[[ Available records, beginning ]]

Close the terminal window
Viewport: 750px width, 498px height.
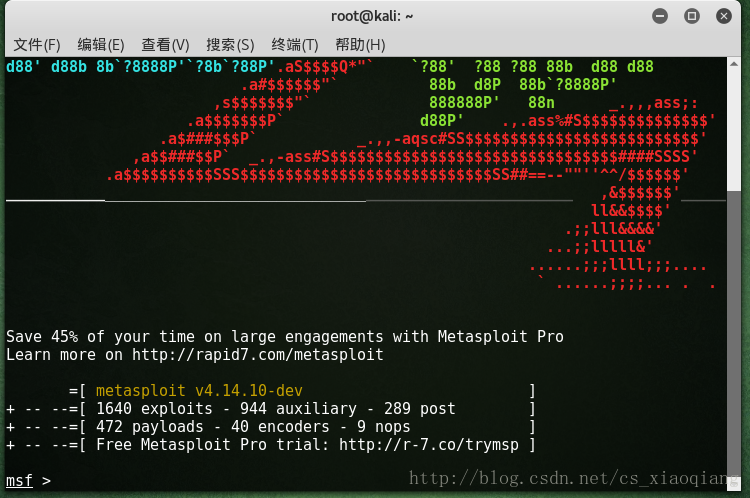[x=724, y=16]
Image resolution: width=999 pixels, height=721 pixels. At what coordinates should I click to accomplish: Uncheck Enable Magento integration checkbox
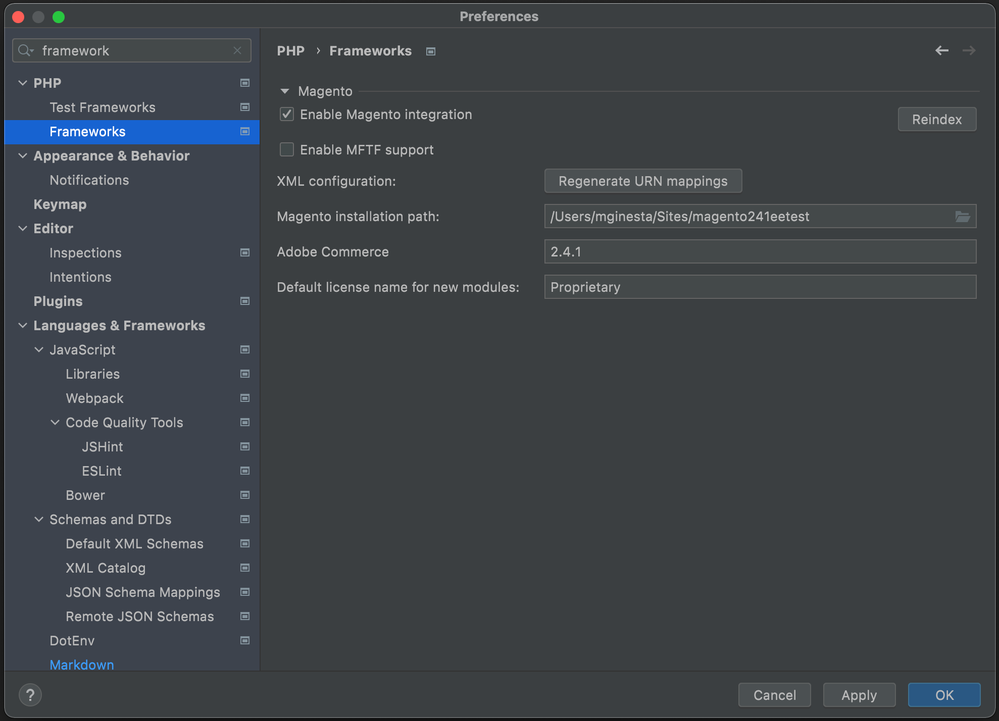pyautogui.click(x=287, y=115)
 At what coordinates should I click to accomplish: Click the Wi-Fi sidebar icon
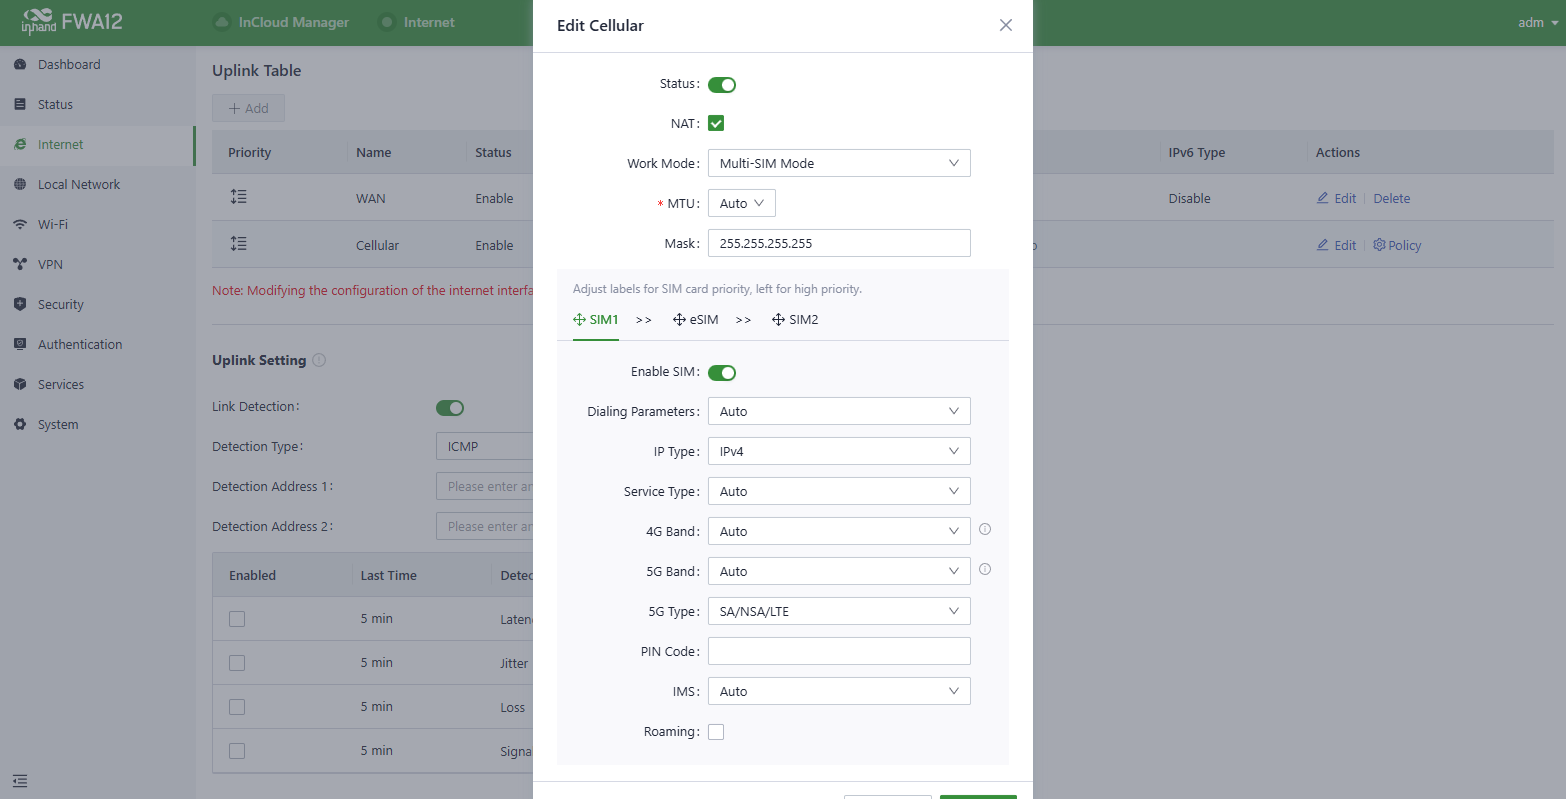[x=20, y=224]
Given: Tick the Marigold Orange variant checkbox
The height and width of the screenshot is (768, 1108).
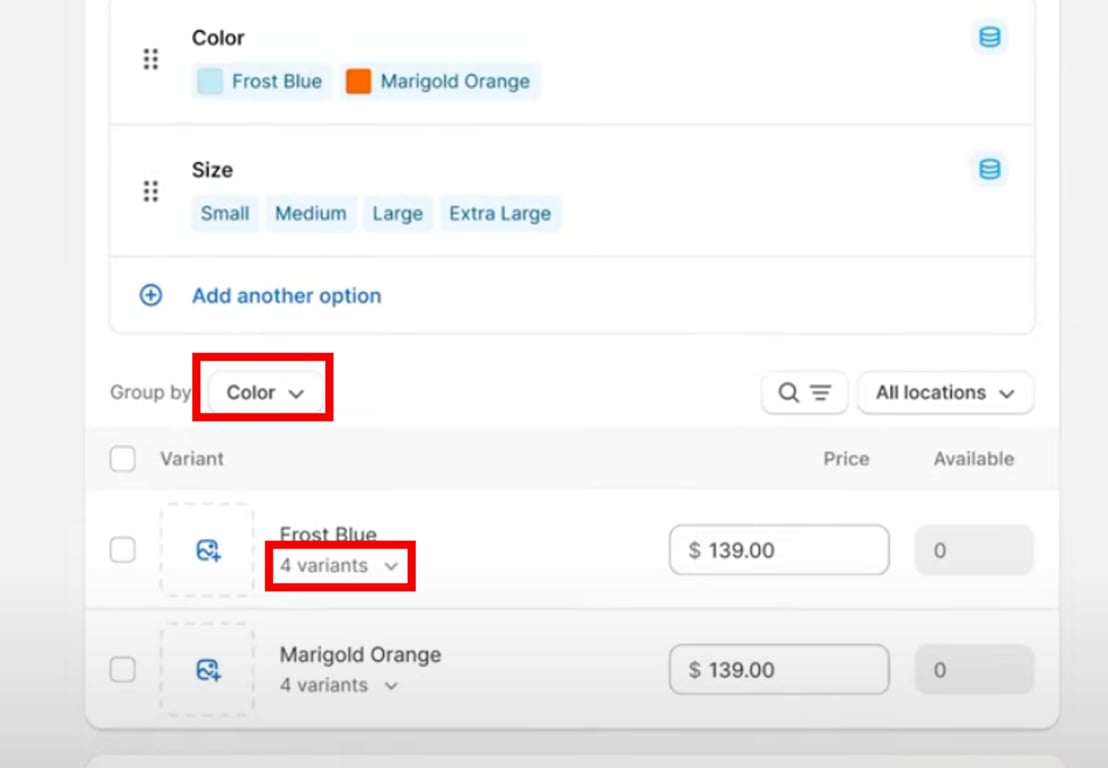Looking at the screenshot, I should pos(123,670).
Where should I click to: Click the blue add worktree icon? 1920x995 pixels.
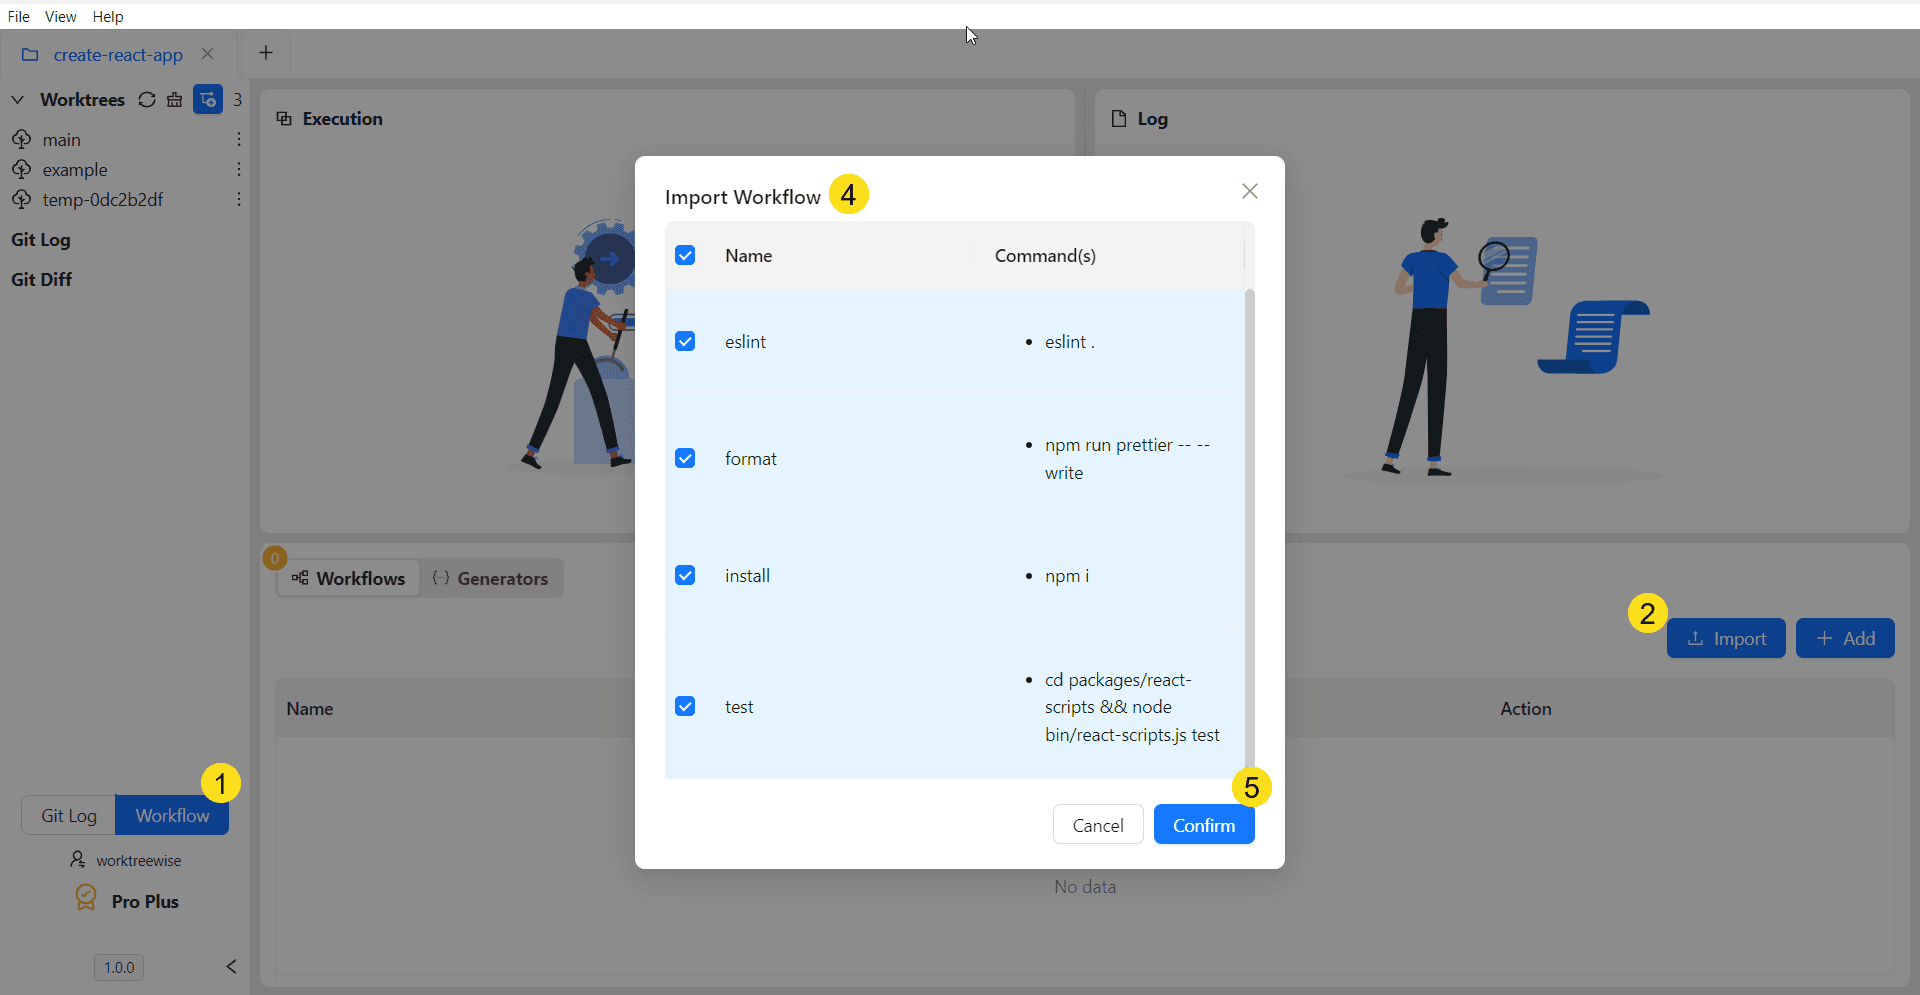[x=208, y=100]
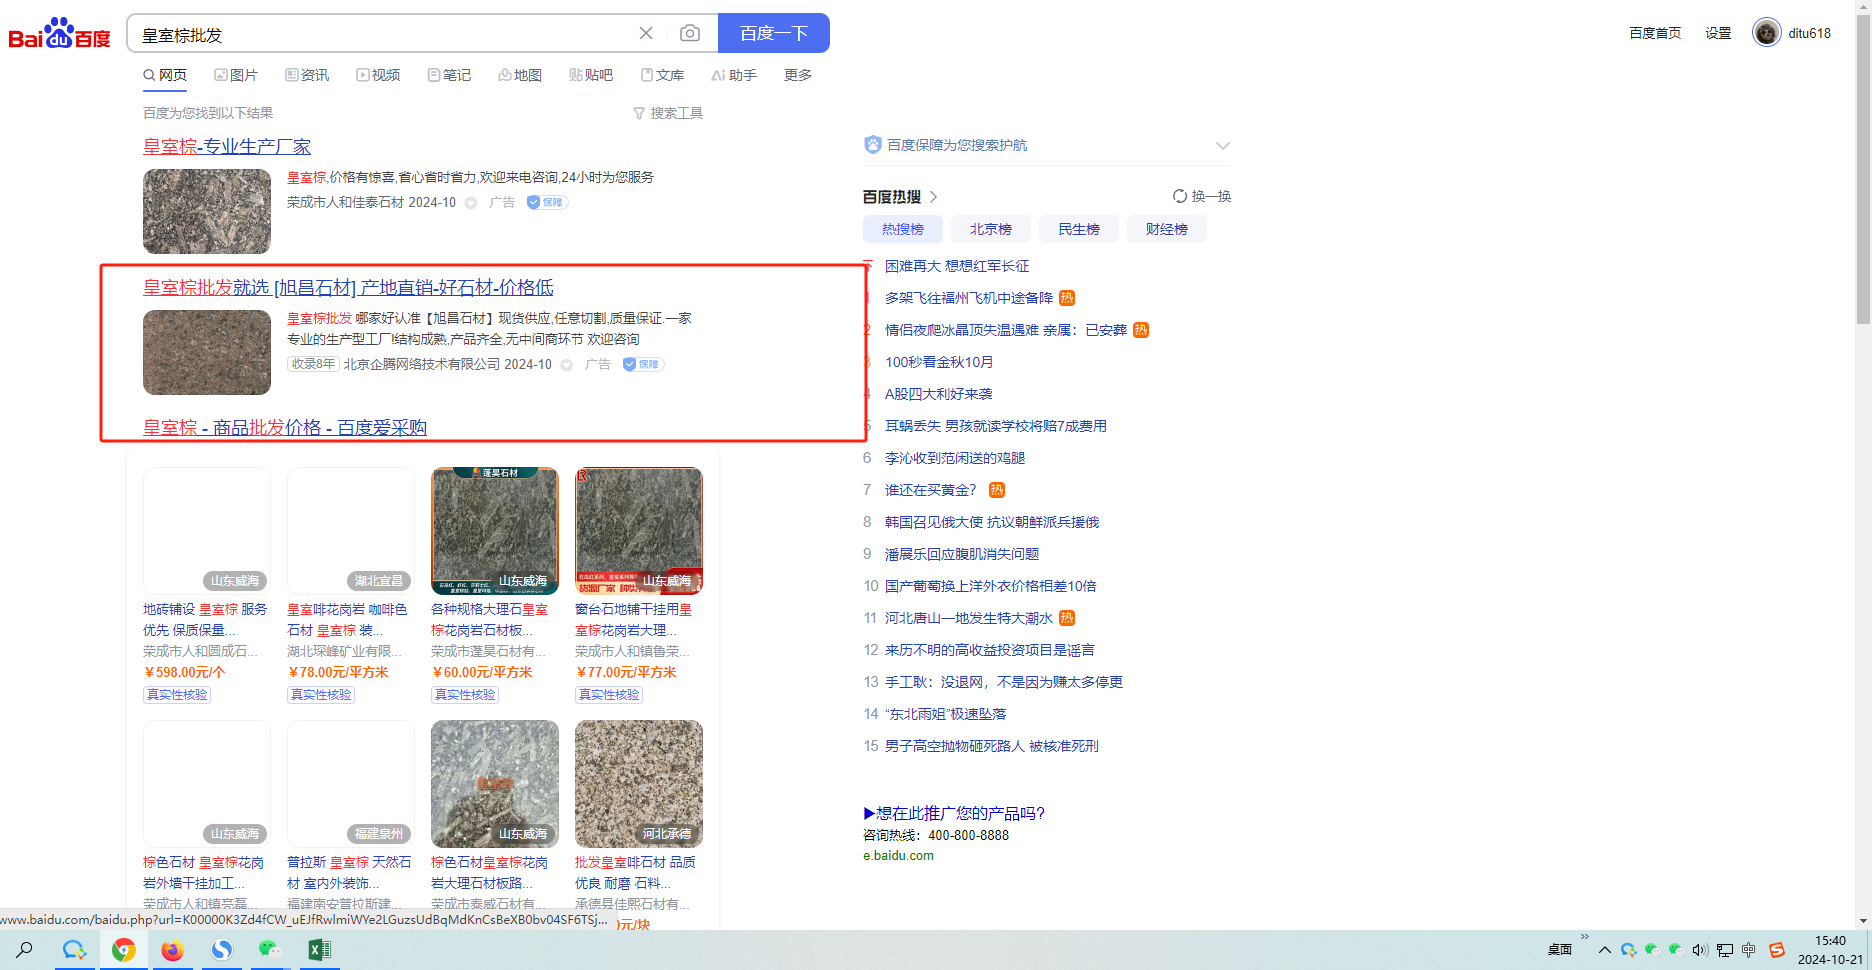Open Excel from the taskbar

319,950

[[ Available records, end ]]

◆ What you need to do
Output all data exactly, omitting images.

◆ Written response
Close the terminal window
Viewport: 750px width, 498px height.
[x=724, y=16]
Image resolution: width=999 pixels, height=721 pixels. At what coordinates should I click to accomplish: Uncheck Enable Magento integration checkbox
pyautogui.click(x=287, y=115)
 At what coordinates should I click to accomplish: Click the Wi-Fi sidebar icon
[x=20, y=224]
Given: Tick the Marigold Orange variant checkbox
The height and width of the screenshot is (768, 1108).
Looking at the screenshot, I should pos(123,670).
Where should I click to: Click the blue add worktree icon? 1920x995 pixels.
[x=208, y=100]
Open Excel from the taskbar

319,950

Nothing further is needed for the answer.